__Supplied text__:
* * * * * * *

I saw the small one eat a cricket this morning!!! I wake them up from under the newspaper and throw the crickets in. They're starting to poop!!! Then I have to change out the newspaper every night. That way they get handled a few times per day. Some are very easy to handle, a couple aren't so sure.


----------



## bubbategu2 (Oct 20, 2009)

Congratulations, Dave!!


----------



## hoosier (Oct 20, 2009)

how much are you asking for them dave?


----------



## DaveDragon (Oct 20, 2009)

hoosier said:


> how much are you asking for them dave?


$300 plus $25 for shipping. See this thread for details. http://www.tegutalk.com/forum/viewtopic.php?f=60&t=4351


----------



## GOT_TEGUS (Oct 20, 2009)

bro stop tempting me lol those blues are awesome


----------



## Jer723 (Oct 20, 2009)

* * * * * * *

__Data extract__:
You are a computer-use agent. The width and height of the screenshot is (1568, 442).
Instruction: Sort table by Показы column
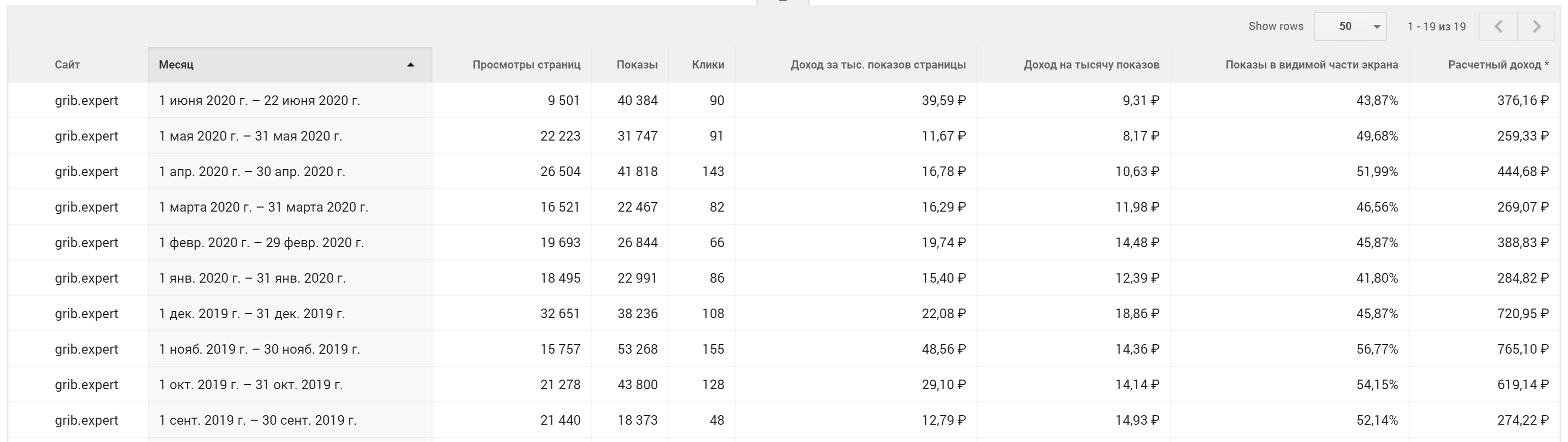click(x=637, y=64)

* * * * * * *

__Challenges__:
A – In the tegu forum thread, retype the stretch from "I saw the small" through "aren't so sure.".
B – In the tegu forum thread, what price does DaveDragon quote in reply to hoosier?
C – Write what follows in the tegu forum thread, picking up from where it stops.

__Answer set__:
A –
I saw the small one eat a cricket this morning!!! I wake them up from under the newspaper and throw the crickets in. They're starting to poop!!! Then I have to change out the newspaper every night. That way they get handled a few times per day. Some are very easy to handle, a couple aren't so sure.

B – $300 plus $25 for shipping.

C –
congrats Dave!!!! im so excited for you. ive been so busy. it must be fun to have baby gus running around, my babies have been in hibernation for 2 months already.


----------



## Cali 202 (Oct 20, 2009)

The kinked one is adorable. They look great, cant wait to get mine =]


----------



## DaveDragon (Oct 20, 2009)

Cali 202 said:


> The kinked one is adorable. They look great, cant wait to get mine =]


You're paid up and will be one of the first to ship.


----------



## Turbine (Oct 20, 2009)

Cali 202 said:


> The kinked one is adorable. They look great, cant wait to get mine =]




I agree, there is something really cute about Kinky. 
Maybe I have a thing for "special" blues. My rescue was in bad shape when I got him.


----------



## Meg90 (Oct 23, 2009)

How are Kinky and small one doing?


----------



## DaveDragon (Oct 24, 2009)

Eating great!!! I think they are the best eaters out of the second bin.


----------



## Meg90 (Oct 24, 2009)

new pictchas?


----------



## DaveDragon (Oct 24, 2009)

This morning I cleaned the tanks and gave them dusted crickets. That's why they look a bit "ghostly". It's amazing how much of a mess they can make in 6 hours!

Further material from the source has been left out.